I decided not to initialize the matrix via triplets but instead to use spalloc. As far as I know, triplets have to be stored in RAM alongside a created sparse matrix, which was impossible due to the size of the problem.
My code for assembling this matrix is as follows :
M = spalloc(sz,sz,elements_sum);
[row,ind] = whole_Mrow(mesh_generated.Points,mesh_generated.node_panels,m,far_zone_dist,sz);
M(m,:) = sparse(1,ind,row,1,sz);
M size is 283 560 x 283 560
In the best case, it has only 11882253152 non-zero elements (I can count them exactly before assembling)
The server used for computation has 512 Gb RAM installed. I was able to run this script when M was dense and had a size M(150 00x150 000).
mod_parfor_progress is a function to track parafor progress (modified parfor_progress written by Jeremy Scheff)
The code was working well as long as M was dense.
However, if M is sparse, this script hangs. I can see from the content of file parafor_progres.txt that loops filled all rows of M, but then everything stuck for a long time ( more than two times longer than spent on the loop execution, [76 hours !]).

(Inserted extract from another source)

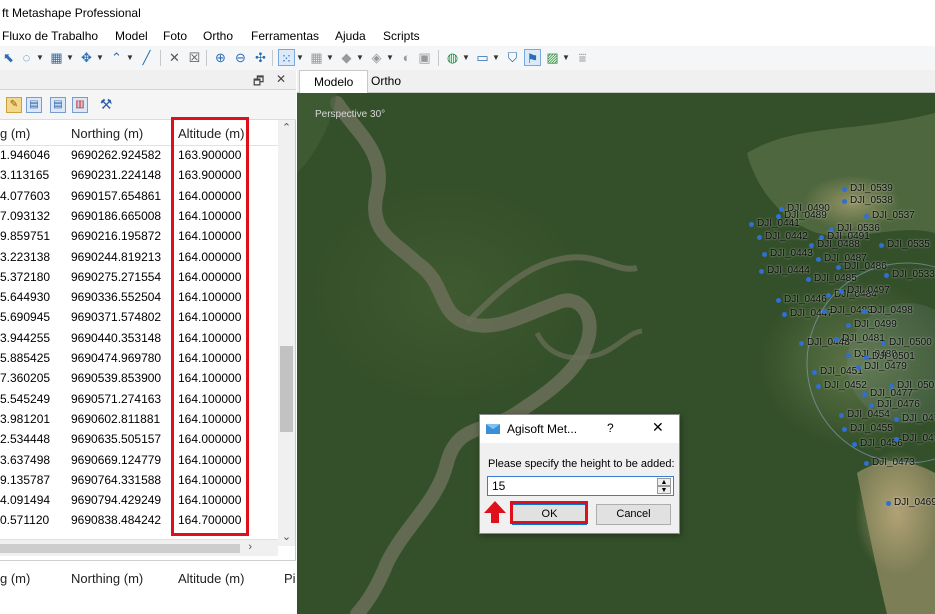 This screenshot has width=935, height=614. I want to click on move-icon: ✥, so click(86, 58).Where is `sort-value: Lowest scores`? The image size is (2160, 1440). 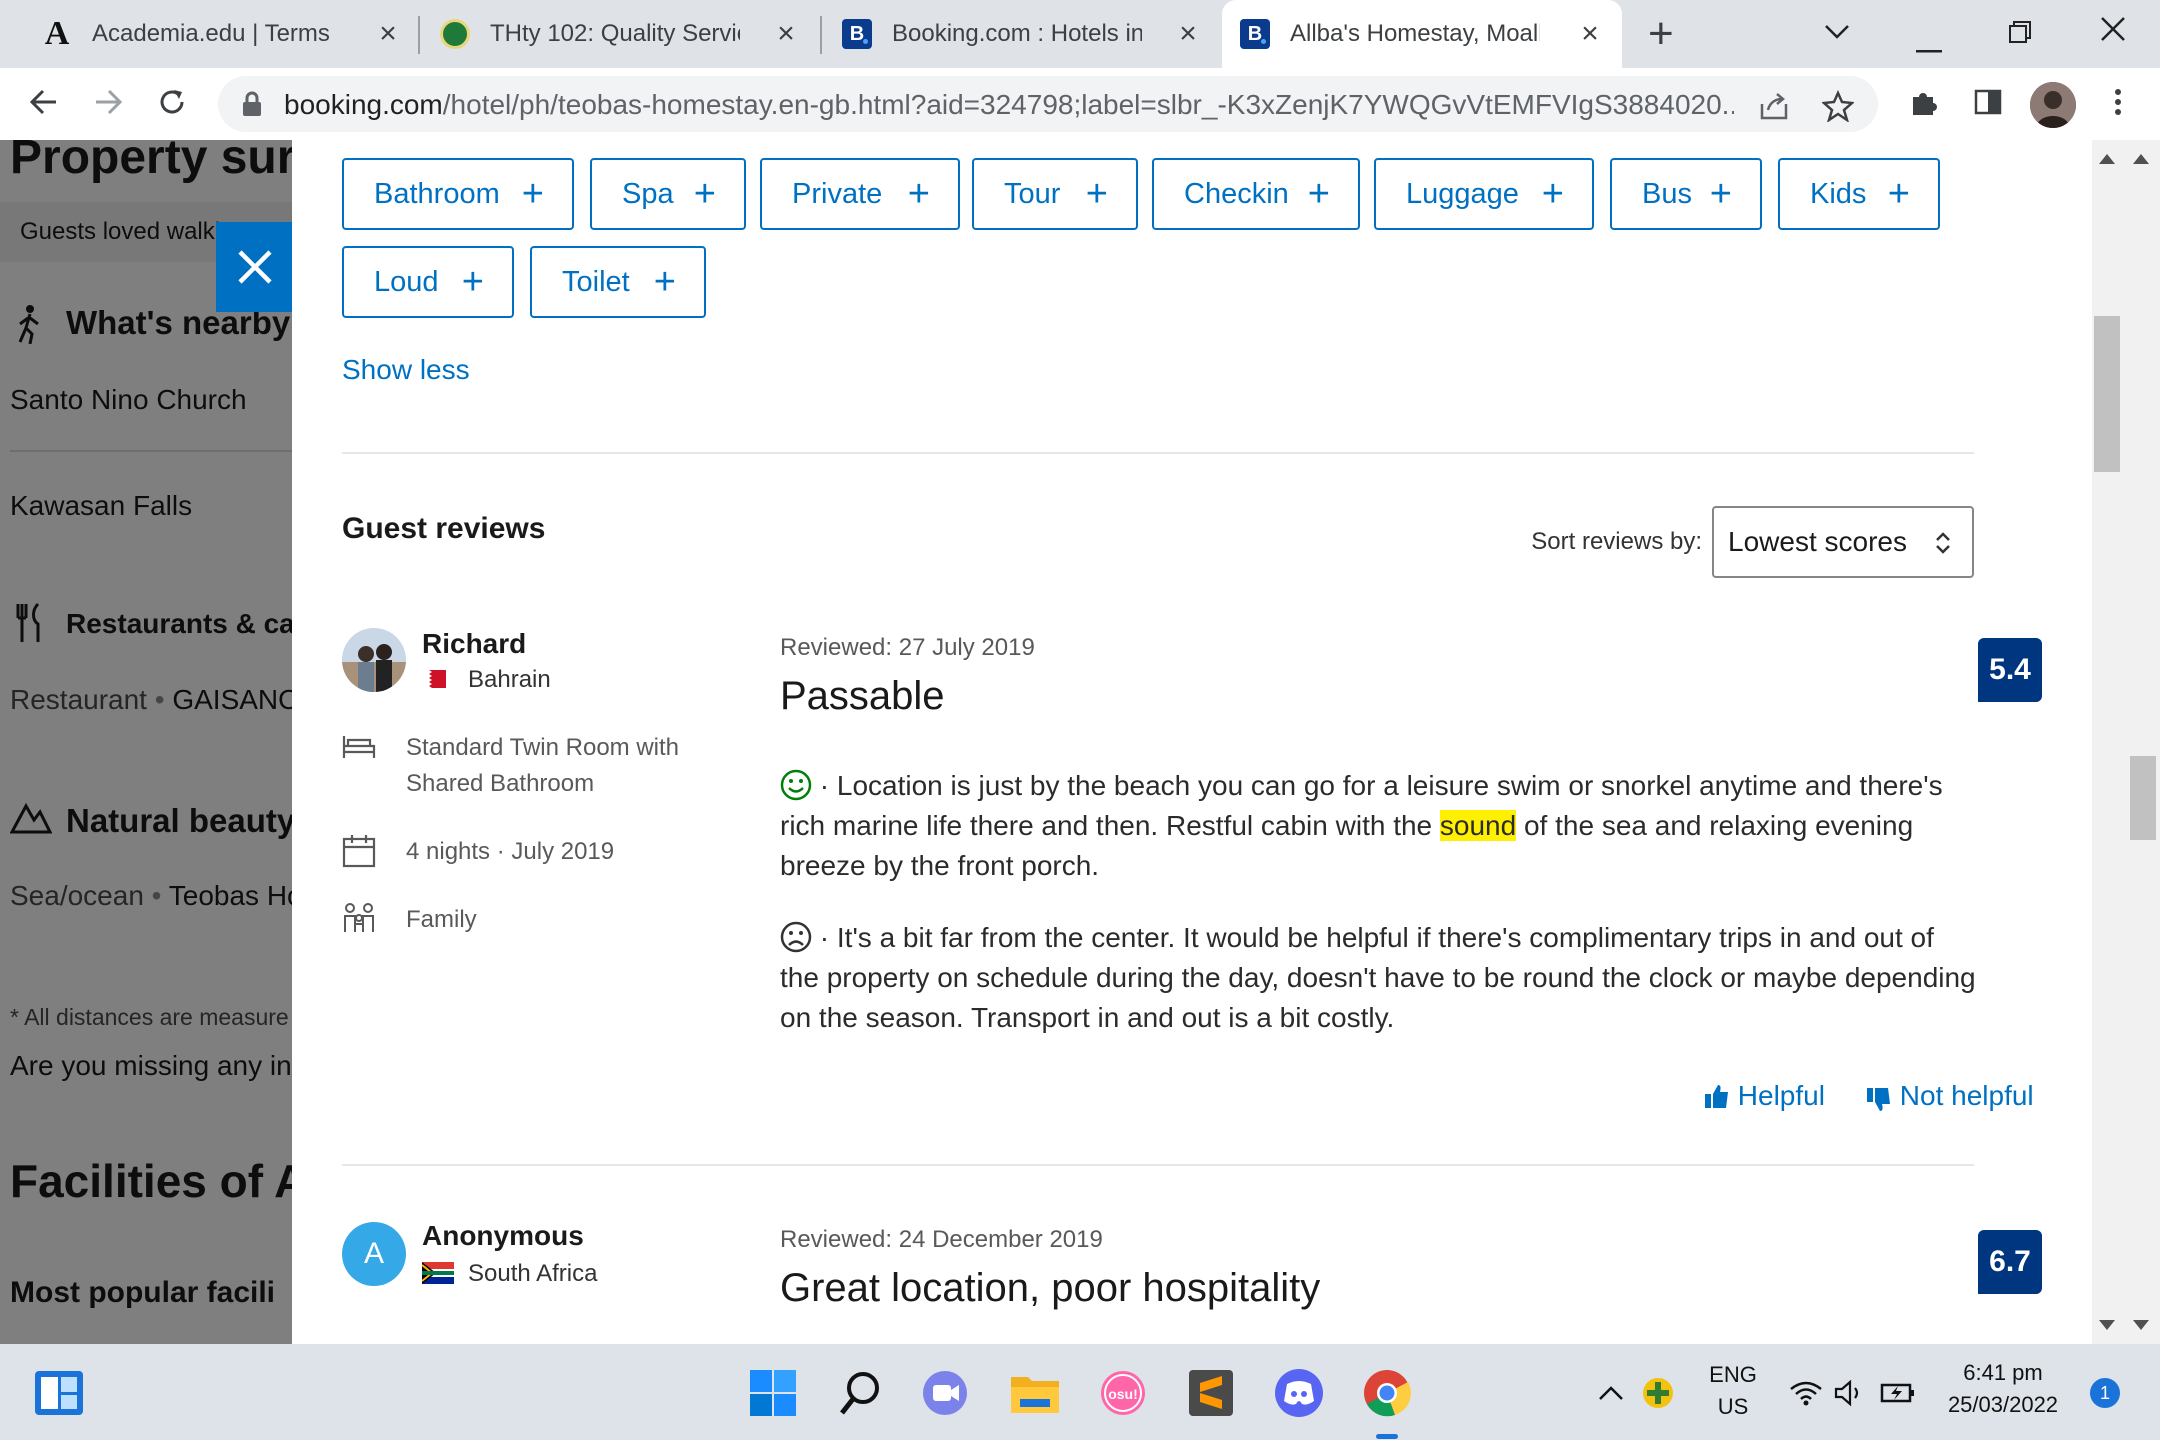
sort-value: Lowest scores is located at coordinates (1818, 542).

Could you explain to me what MATLAB is doing? My assumption is that there is some sort of memory defragmentation, which is inefficient in the case of such a big matrix.
I did a memory RAM usage test using small logger written in bash, but results puzzles me even more. The memory usage tends to explode (+200Gb and more) after assembling loop ends.
Summing up:
1) The parafor_progress suggests that M matrix is assembled; however, nothing after the loop is executed.
2) The htop results confirm that all workers have been terminated. Only one process of Matlab is running at 100% cpu usage (the single core of CPU).
3) The memory usage tends to fluctuate a lot, but this is after M was technically assembled. In some cases whole script is terminated for this reason.
I hope that I have provide enough details about the problem, but any suggestions for further debugging are welcome.